» **EXERCISE AIM**: Please rewrite the Azazel passage between "In the extra-canonical" and "you haven’t yet.", inclusive, renaming "leopard" to "panther" throughout.

━━━━━ PASSAGE

I have a news monitoring app that’s customized to do what I want it to, and to be flexible so that I can change its behaviour as and when I like. It feeds me selected news, from selected sources, on selected topics (keywords, tags, metadata). I don’t watch television or read newspapers, except the local Bali papers, to see what’s up in the ‘hood, and to observe who’s spinning which stories in what way. That’s always interesting.

Even with my filtered news, the general global news does rear its ugly heads. And it has many heads, like the demon Azazel of Abrahamic Religions (Islam, Judaism, Christianity, and friends). This entity is known as עֲזָאזֵל in Hebrew, and عَزازِيل in Arabic, in case that interests you.

Revelation 13 Azazel

In the extra-canonical text, The Apocalypse of Abraham, Azazel is described as having seven heads, fourteen faces, “hands and feet like a man’s, and on his back six wings on the right and six on the left.” In Islam, Azazel is said to be the original name of Iblis (Satan), and this beast is described as looking like a leopard, with seven heads and feet like a bear. Whatever his zoologistic specifics may be, we see Azazel often in the annals of mythology, sometimes taking a bow with a grand flourish in popular culture and literature, notably in Bulgakov’s sublime novel, The Master and Margarita, which I can’t recommend highly enough. Read it if you haven’t yet.

In Bulgakov’s quintessentially Russian workaday fantasy-horror tale, Azazel struts across the stage as Azazello, “a short but extraordinarily broad-shouldered man, with a bowler hat on his head and a fang sticking out of his mouth, which made still uglier a physiognomy unprecedentedly loathsome without that. And with flaming red hair besides.” Then, during a cozy supper in a bourgeois apartment he performs an amazing act with an automatic weapon, a pillow, and a seven of spades. You need to read this book.

━━━━━━━━━━
━━━━━ STUDY MATERIAL

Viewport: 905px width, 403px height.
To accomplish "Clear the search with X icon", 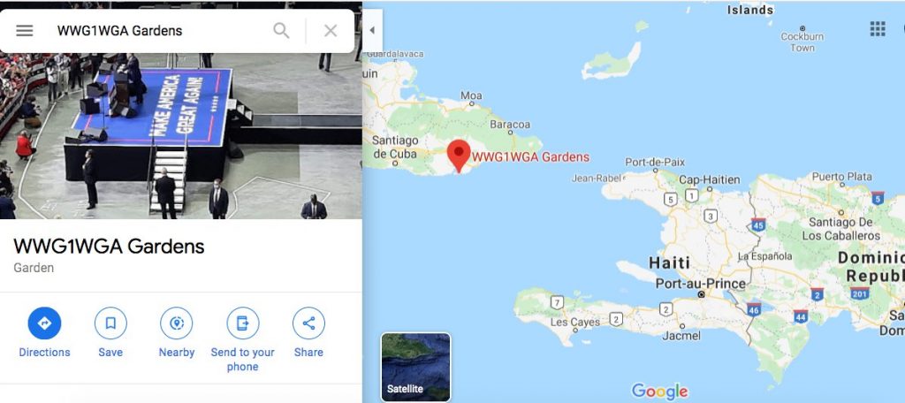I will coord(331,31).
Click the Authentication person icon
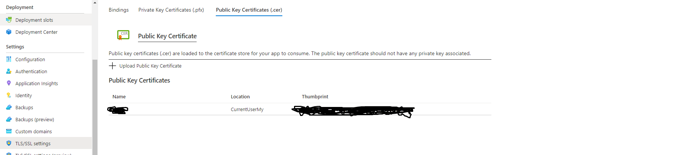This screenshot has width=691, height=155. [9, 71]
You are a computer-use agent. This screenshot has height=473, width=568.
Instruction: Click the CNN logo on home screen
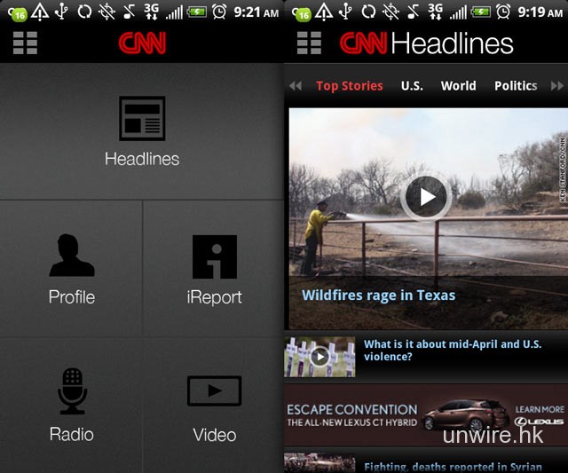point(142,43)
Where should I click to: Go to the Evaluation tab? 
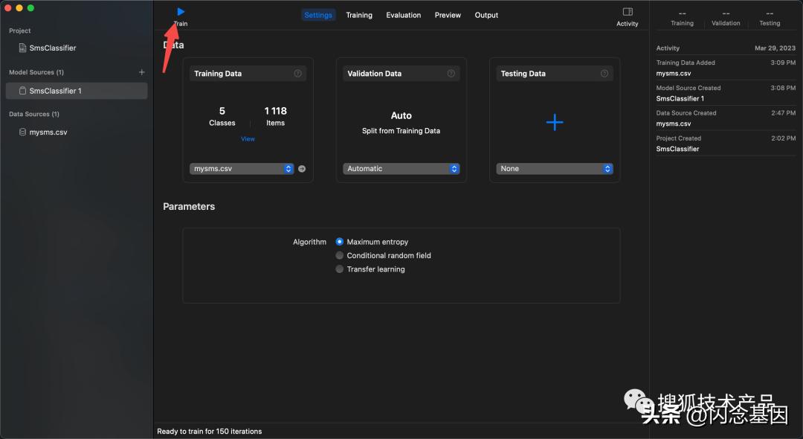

━━━━━━━━━━

» **YOUR RESPONSE**:
In the extra-canonical text, The Apocalypse of Abraham, Azazel is described as having seven heads, fourteen faces, “hands and feet like a man’s, and on his back six wings on the right and six on the left.” In Islam, Azazel is said to be the original name of Iblis (Satan), and this beast is described as looking like a panther, with seven heads and feet like a bear. Whatever his zoologistic specifics may be, we see Azazel often in the annals of mythology, sometimes taking a bow with a grand flourish in popular culture and literature, notably in Bulgakov’s sublime novel, The Master and Margarita, which I can’t recommend highly enough. Read it if you haven’t yet.